• Your objective
Format everything from the line containing "Where should I" down to the end of the records as a two-column CSV named instruction and answer, with one row per request: the request text in one quoted field and its answer in the other, line breaks replaced by spaces. Omit the pictures.

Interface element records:

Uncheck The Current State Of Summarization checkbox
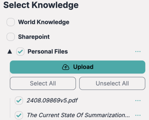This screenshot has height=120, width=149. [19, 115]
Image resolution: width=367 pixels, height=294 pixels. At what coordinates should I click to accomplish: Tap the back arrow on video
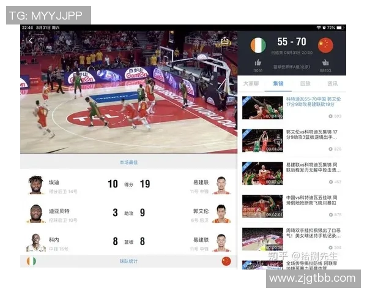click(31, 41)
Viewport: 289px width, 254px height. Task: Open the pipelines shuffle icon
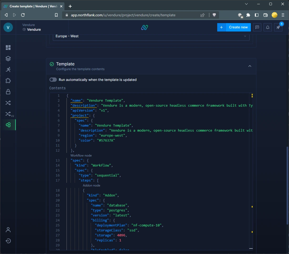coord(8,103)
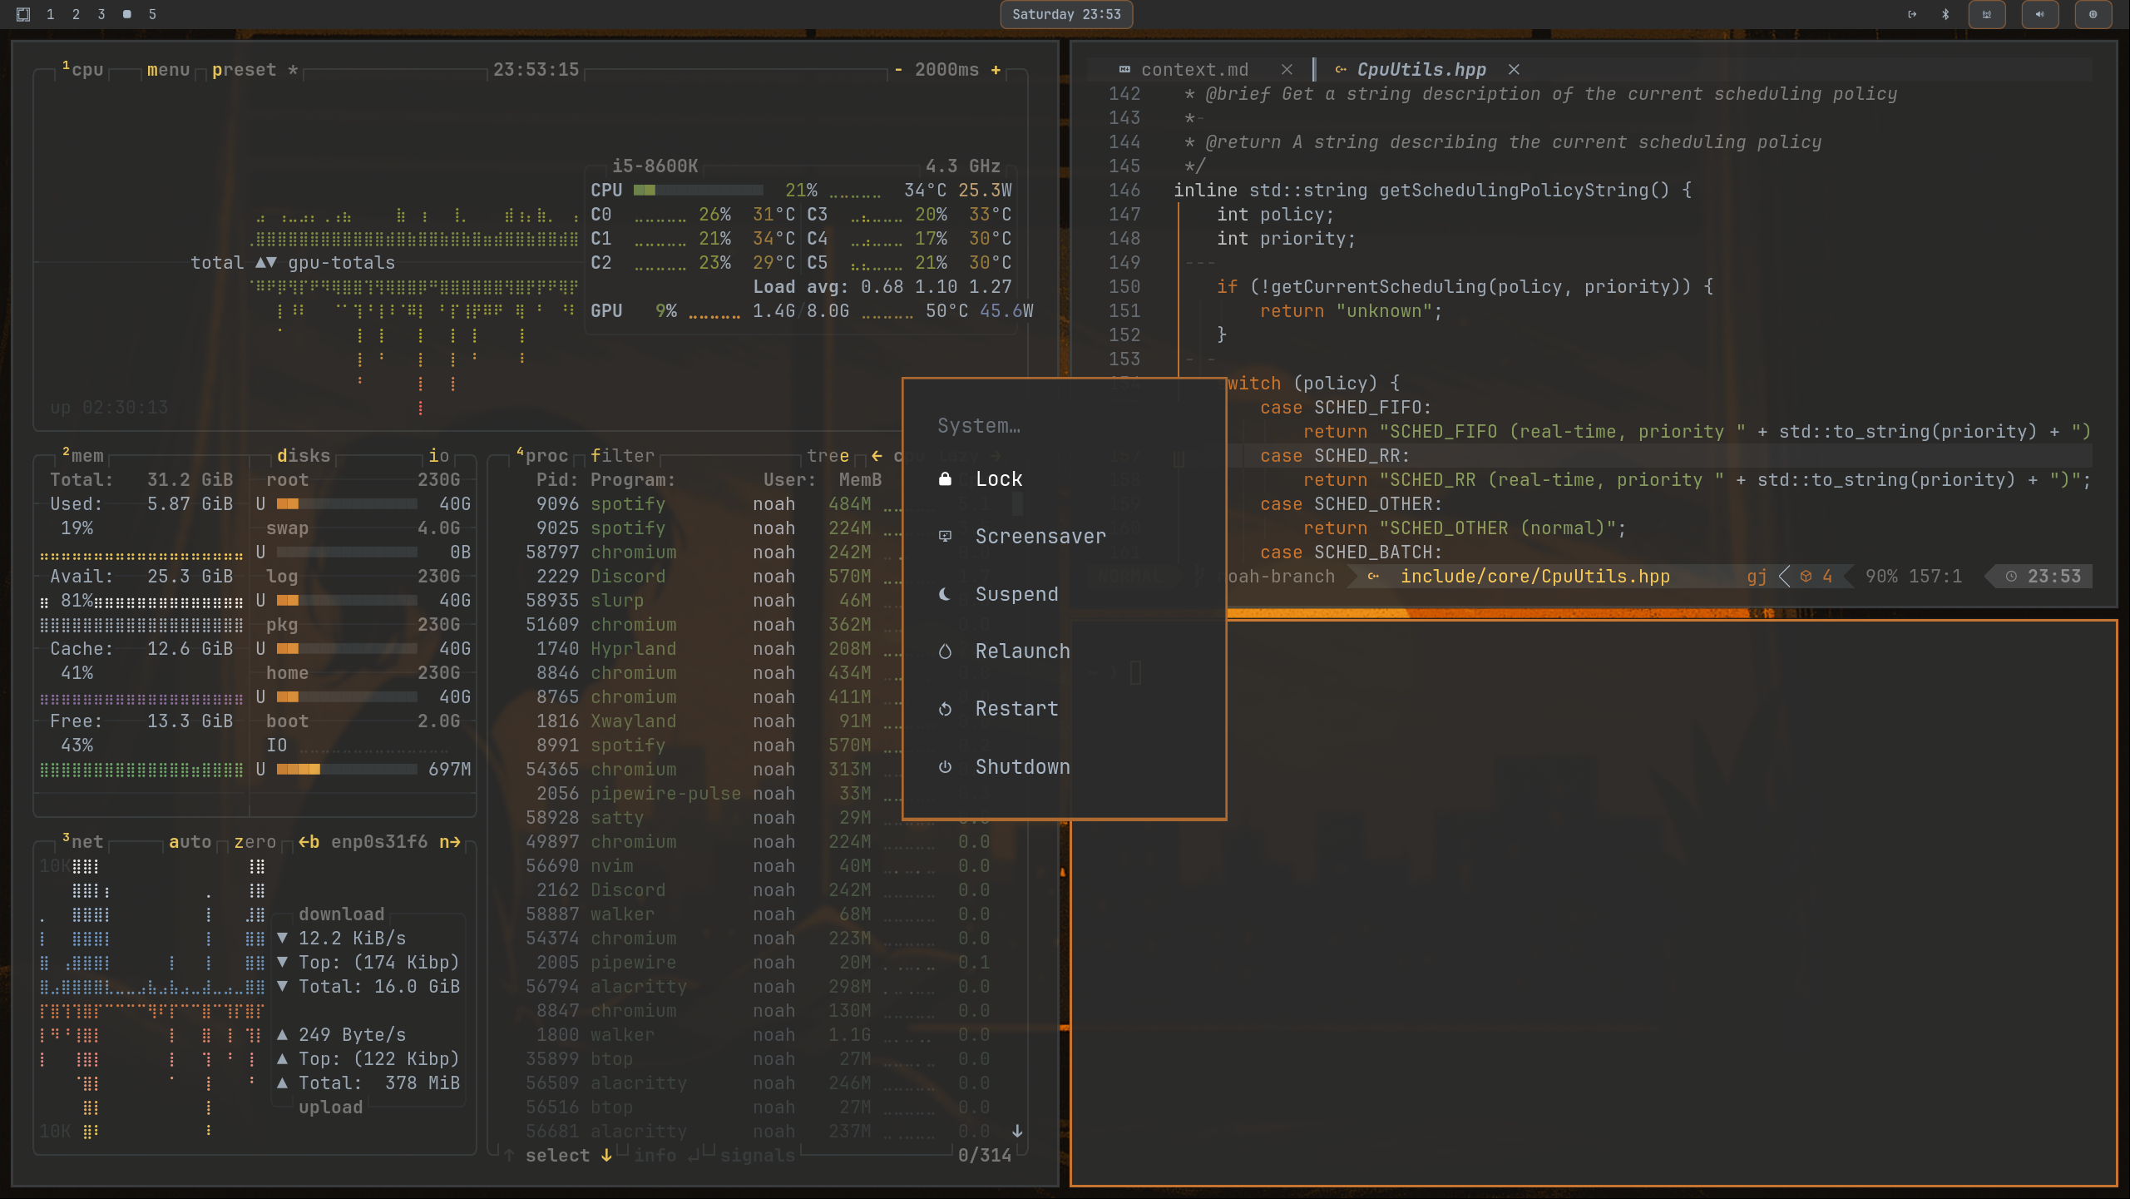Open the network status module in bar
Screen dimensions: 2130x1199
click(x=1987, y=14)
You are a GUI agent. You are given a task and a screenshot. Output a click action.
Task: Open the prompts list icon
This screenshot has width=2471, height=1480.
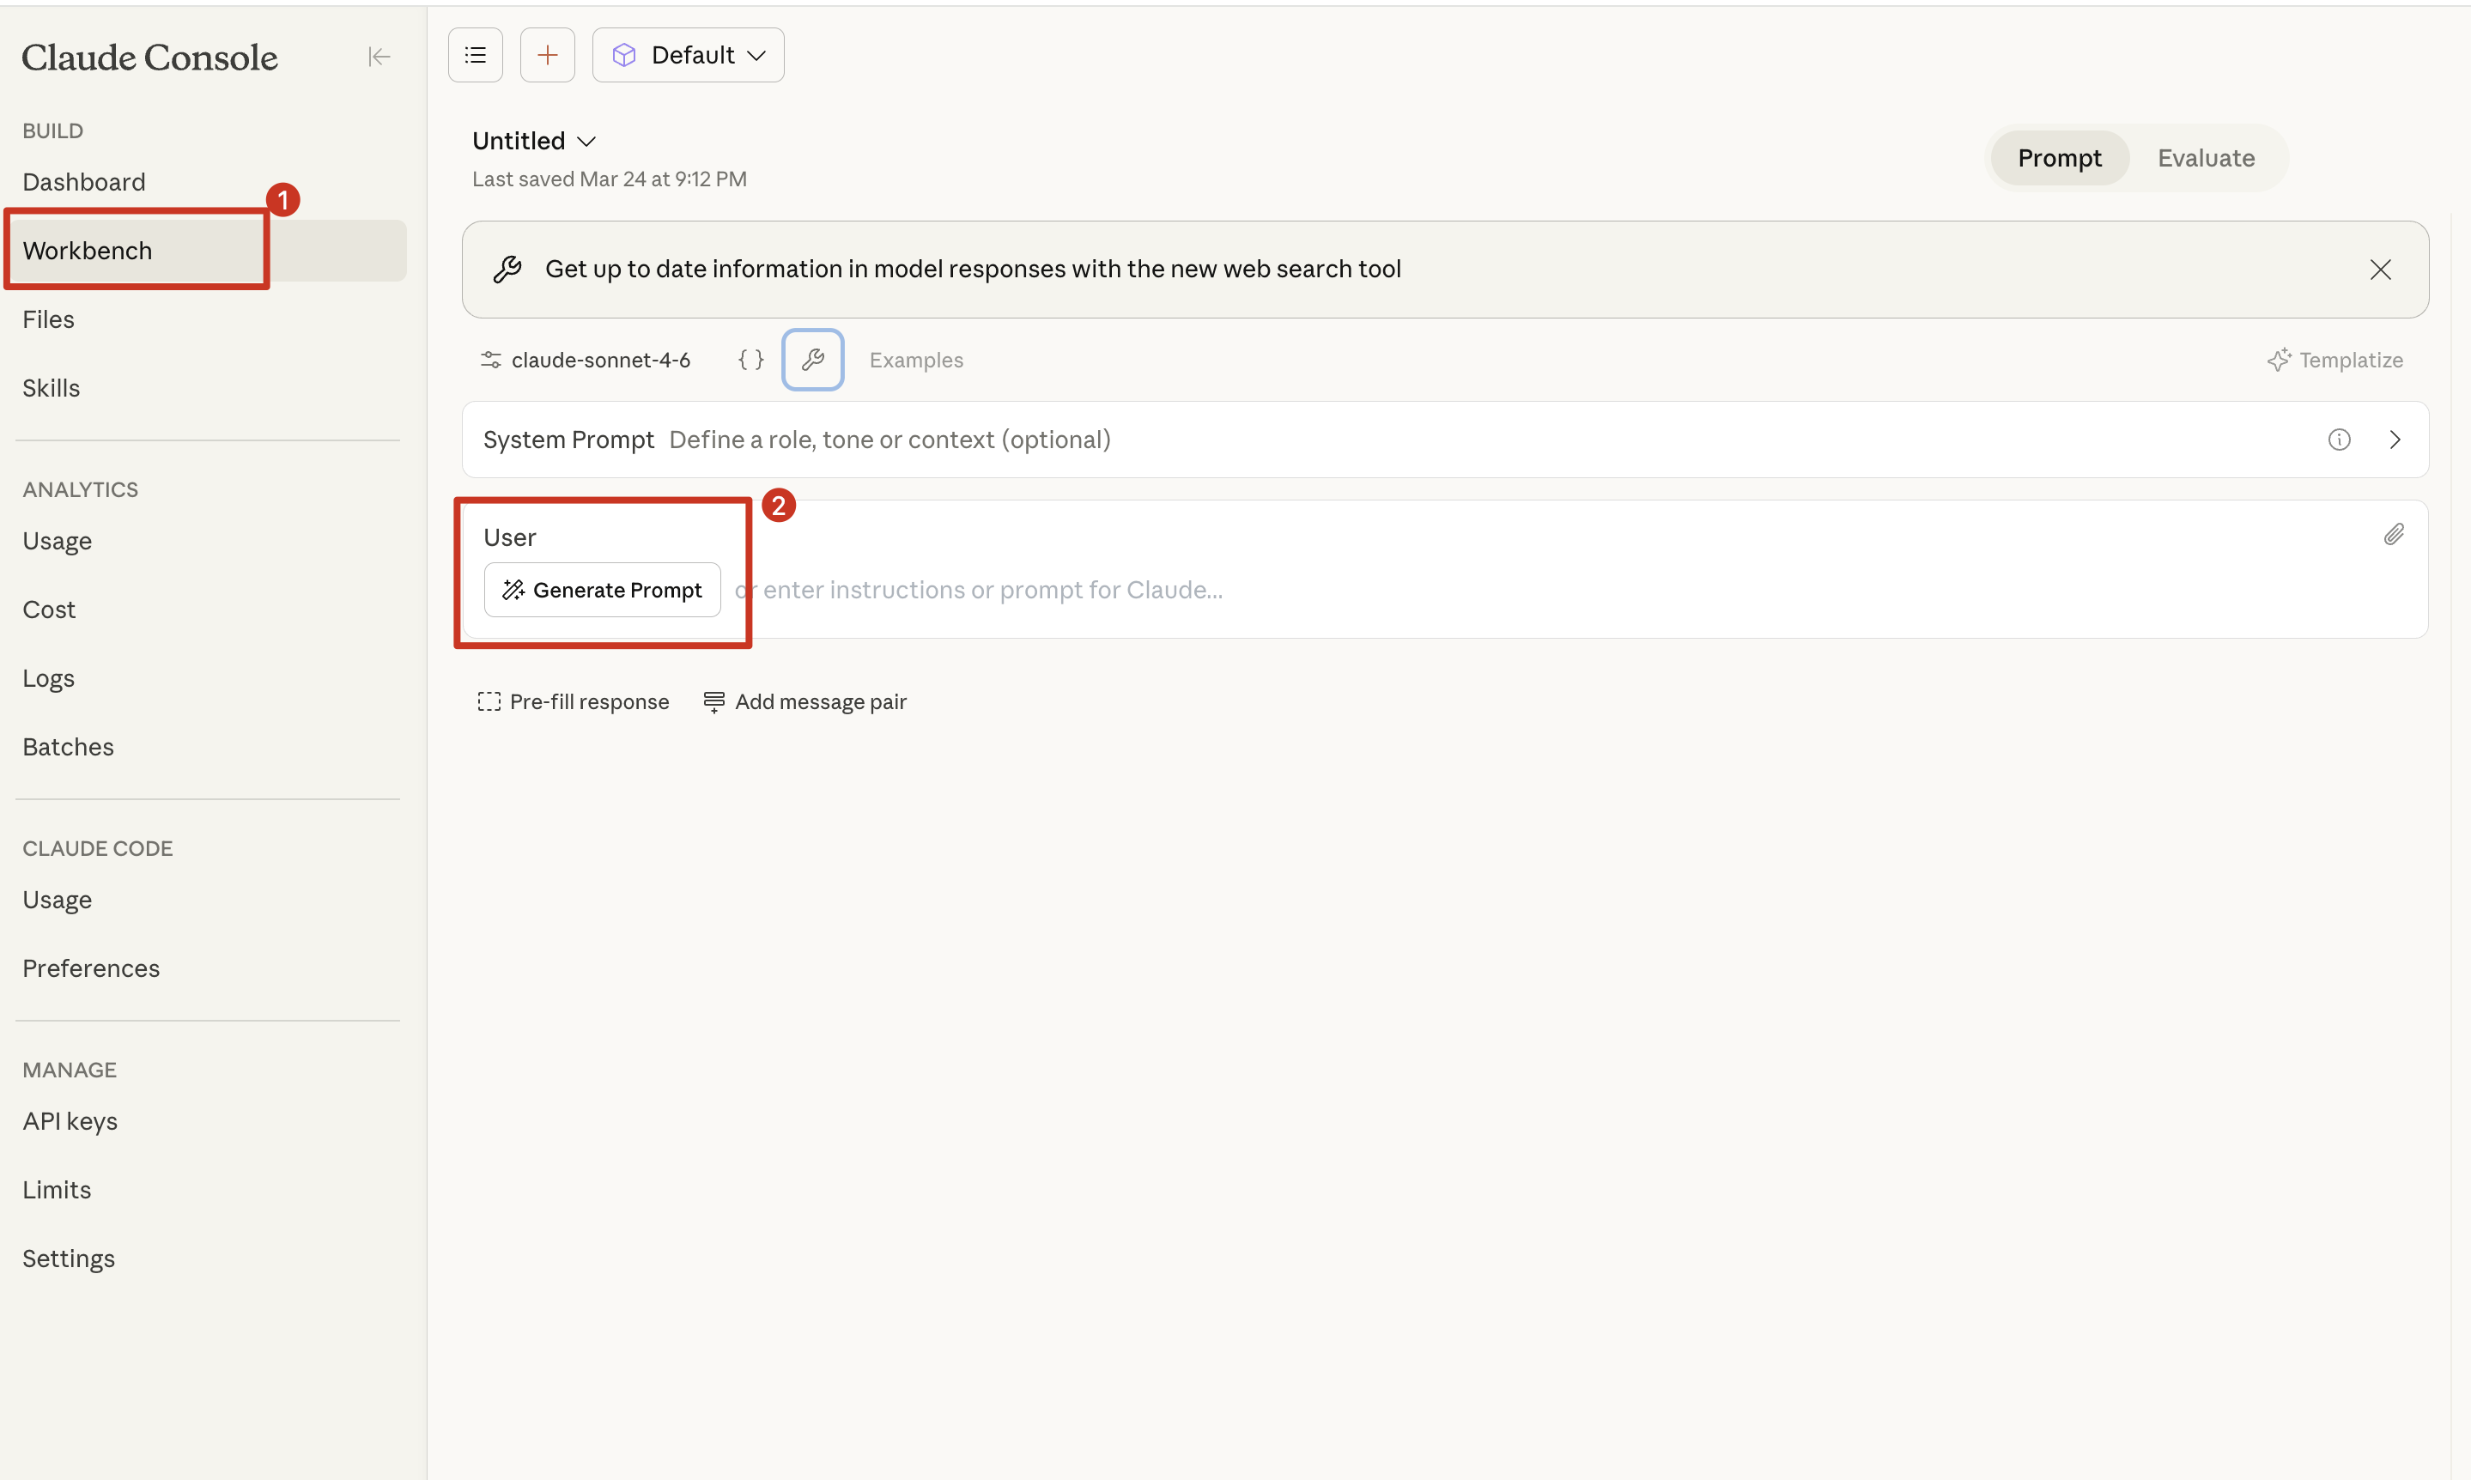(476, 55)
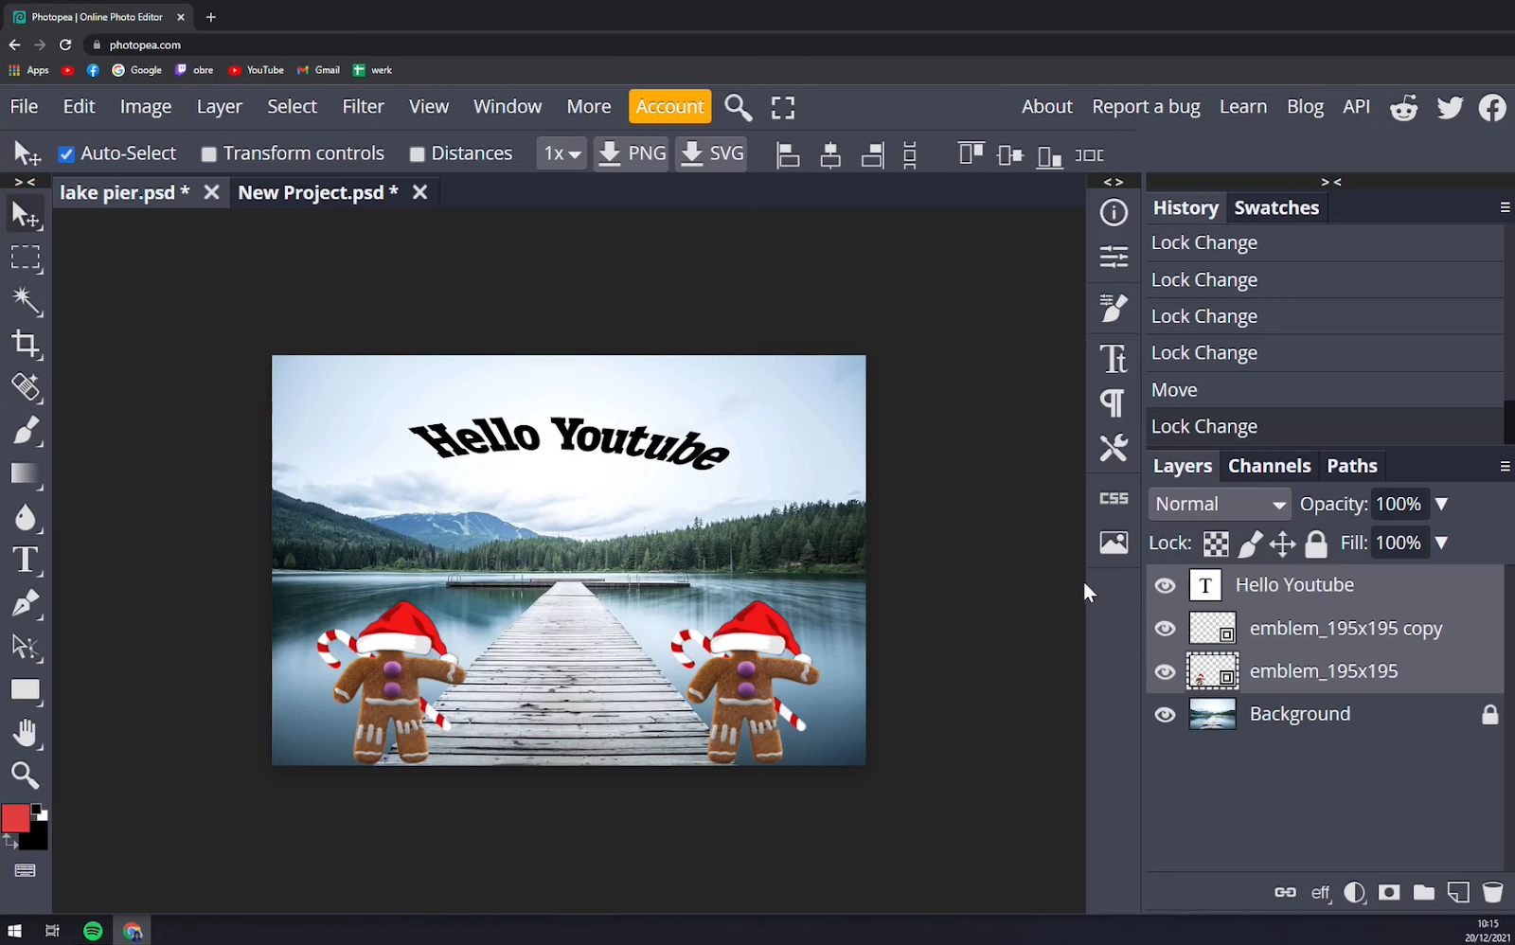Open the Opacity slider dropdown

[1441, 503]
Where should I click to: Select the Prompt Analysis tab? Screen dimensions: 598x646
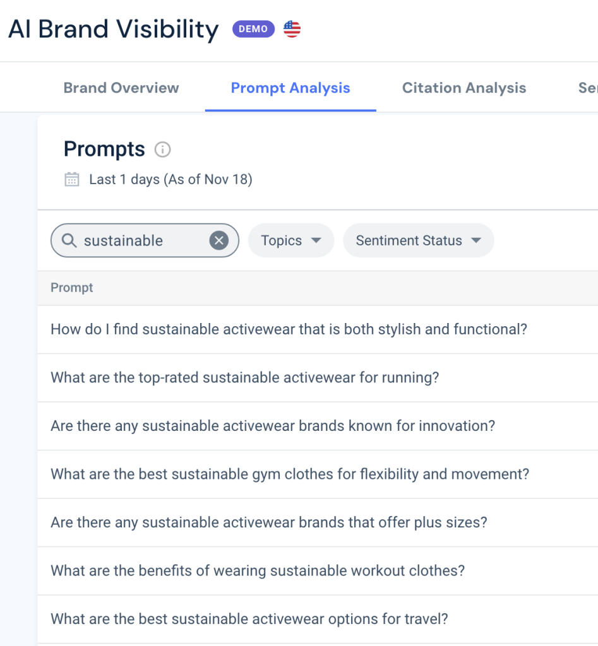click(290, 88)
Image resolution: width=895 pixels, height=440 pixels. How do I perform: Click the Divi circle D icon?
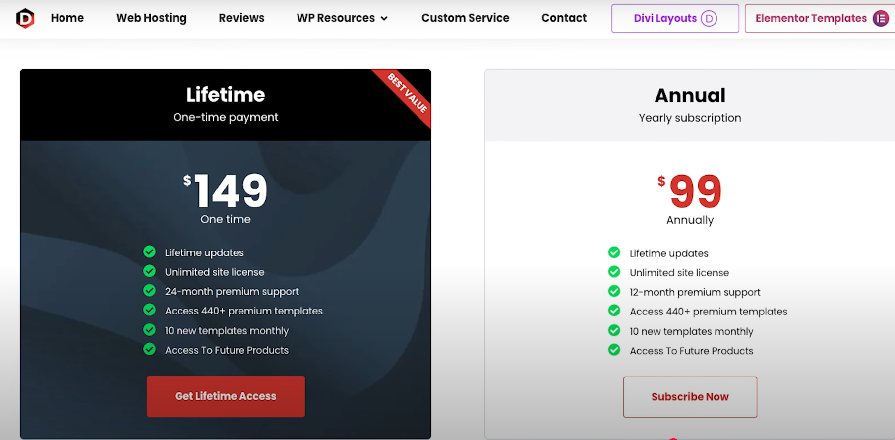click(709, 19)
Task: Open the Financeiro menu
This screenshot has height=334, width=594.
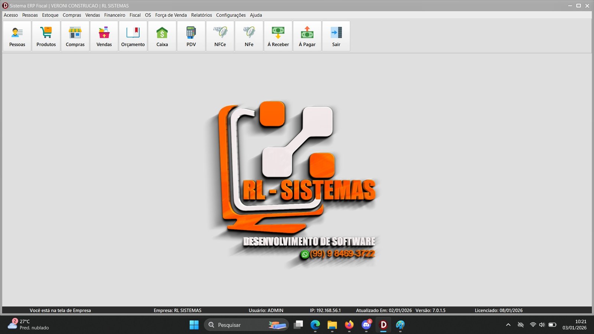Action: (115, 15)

• Output of the task
instruction,answer
"Where should I click to: Select the Prompt Analysis tab? Screen dimensions: 598x646","click(290, 88)"
"Image resolution: width=895 pixels, height=440 pixels. How do I perform: Click the Divi circle D icon?","click(709, 19)"
"Task: Open the Financeiro menu This screenshot has height=334, width=594.","Action: (115, 15)"